Update the rows between the lines holding "You are a computer-use" and "click(x=1217, y=200)", inclusive, changing "AD Auth node" to "AD Auth item" and keeping everything else the same. Give only those rows.
— Begin RECORDS —
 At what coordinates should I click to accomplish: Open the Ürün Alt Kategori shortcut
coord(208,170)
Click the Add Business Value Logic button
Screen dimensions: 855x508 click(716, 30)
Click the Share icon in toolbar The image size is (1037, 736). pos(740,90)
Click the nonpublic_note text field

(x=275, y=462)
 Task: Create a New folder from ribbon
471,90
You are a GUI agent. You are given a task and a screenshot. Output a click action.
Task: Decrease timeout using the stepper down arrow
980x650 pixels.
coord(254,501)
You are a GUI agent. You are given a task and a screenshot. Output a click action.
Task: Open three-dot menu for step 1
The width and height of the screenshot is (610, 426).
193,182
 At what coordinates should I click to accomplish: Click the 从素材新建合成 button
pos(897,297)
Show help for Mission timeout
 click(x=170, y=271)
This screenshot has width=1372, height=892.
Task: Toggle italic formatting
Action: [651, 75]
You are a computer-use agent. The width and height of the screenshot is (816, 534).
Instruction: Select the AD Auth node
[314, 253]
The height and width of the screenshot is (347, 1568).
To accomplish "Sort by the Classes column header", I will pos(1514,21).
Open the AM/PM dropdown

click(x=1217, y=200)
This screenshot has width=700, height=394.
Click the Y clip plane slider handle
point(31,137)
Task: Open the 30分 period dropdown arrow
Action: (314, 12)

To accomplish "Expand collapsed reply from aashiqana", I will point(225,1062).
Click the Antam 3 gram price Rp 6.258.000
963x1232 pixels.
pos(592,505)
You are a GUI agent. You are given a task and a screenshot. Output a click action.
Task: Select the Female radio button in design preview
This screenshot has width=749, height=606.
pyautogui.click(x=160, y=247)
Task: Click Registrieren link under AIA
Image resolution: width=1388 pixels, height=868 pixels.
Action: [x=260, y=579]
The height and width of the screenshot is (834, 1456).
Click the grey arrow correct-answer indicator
— End RECORDS —
**RESULT OF THIS EXERCISE:**
You are a computer-use agent. The width and height of the screenshot is (816, 534).
Instruction: Select the AD Auth item
[314, 253]
The height and width of the screenshot is (347, 1568).
To accomplish "Sort by the Classes column header", I will pos(1514,21).
Open the AM/PM dropdown

click(x=1217, y=200)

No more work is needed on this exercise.